Assim sendo, cumpre apreciar e decidir.
II – Fundamentação
4. Apesar de o recorrente ter requerido que o recurso obrigatório interposto subisse de imediato (fls. 64), o tribunal recorrido viria a considerar que o mesmo apenas deveria subir, diferidamente, após recurso da decisão proferida a final, por aplicação dos artigos 922º-A e 922º-B, n.º 3, ambos do CPC, por aplicação do n.º 1 do artigo 78º da LTC (fls. 68), na medida em que se tratava de mero despacho interlocutório.
Independentemente da bondade desta decisão – que não cabe a este Tribunal, neste momento, apreciar – tem razão o Procurador-Geral Adjunto a exercer funções junto deste Tribunal quando afirma que a prolação de decisão final sobre a oposição à execução esvaziou de sentido qualquer decisão de fundo sobre a questão da inconstitucionalidade normativa que constitui objeto do presente recurso.

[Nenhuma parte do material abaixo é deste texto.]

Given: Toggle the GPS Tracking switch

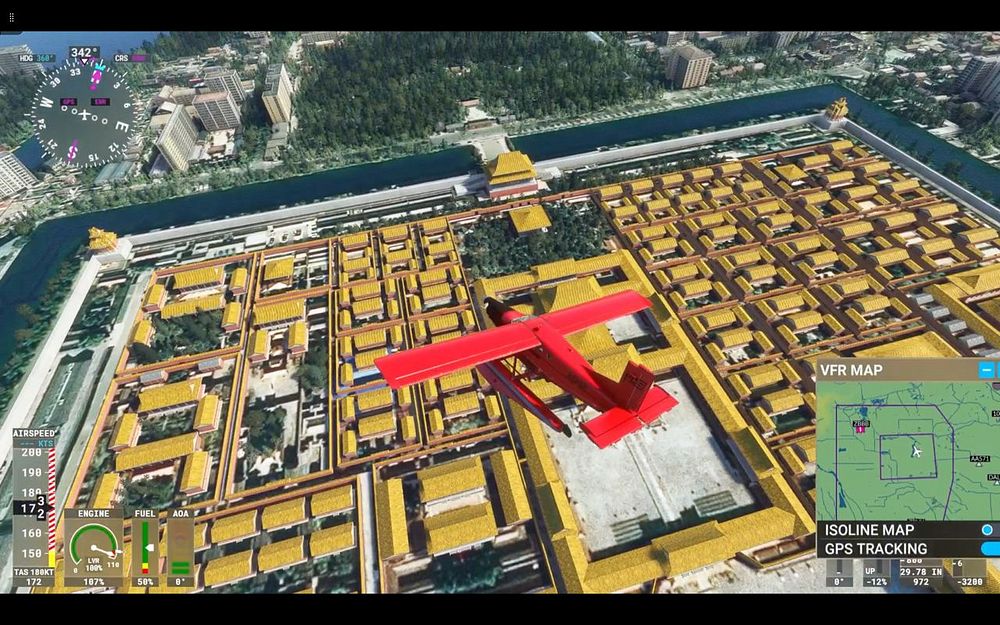Looking at the screenshot, I should [990, 549].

Com efeito, se este Tribunal viesse a confirmar o juízo de inconstitucionalidade acolhido no despacho saneador, a realidade jurídico-processual permaneceria intocada, visto que o tribunal recorrido, tendo admitido a dedução de oposição à execução, ao abrigo do artigo 816º do CPC, acabou por julgá-la improcedente, com fundamentos distintos. Por outro lado, caso este Tribunal não viesse a julgar inconstitucional a norma constante do artigo 814º do CPC, o efeito jurídico da decisão seria idêntico, na medida em que sempre se verificaria a improcedência da oposição à execução, por ser inadmissível a invocação de fundamentos distintos dos elencados no n.º 1 daquele preceito legal.
Em suma, qualquer que fosse a decisão tomada por este Tribunal, o tribunal recorrido manteria sempre decisão desfavorável à pretensão deduzida pela executada, pelo que o julgamento do presente recurso carece de qualquer utilidade processual. Assim sendo, e na sequência da jurisprudência consolidada neste Tribunal (ver Acórdão n.º 489/09, disponível in www.tribunalconstitucional.pt/tc/acordaos/), não se deve conhecer do objeto do presente recurso.
III – Decisão
Pelos fundamentos expostos, decide-se não conhecer do objeto do presente recurso.
Sem custas, por não serem legalmente devidas.
Lisboa, 8 de fevereiro de 2012.- Ana Maria Guerra Martins – Vítor Gomes – Maria Lúcia Amaral – Carlos Fernandes Cadilha – Gil Galvão.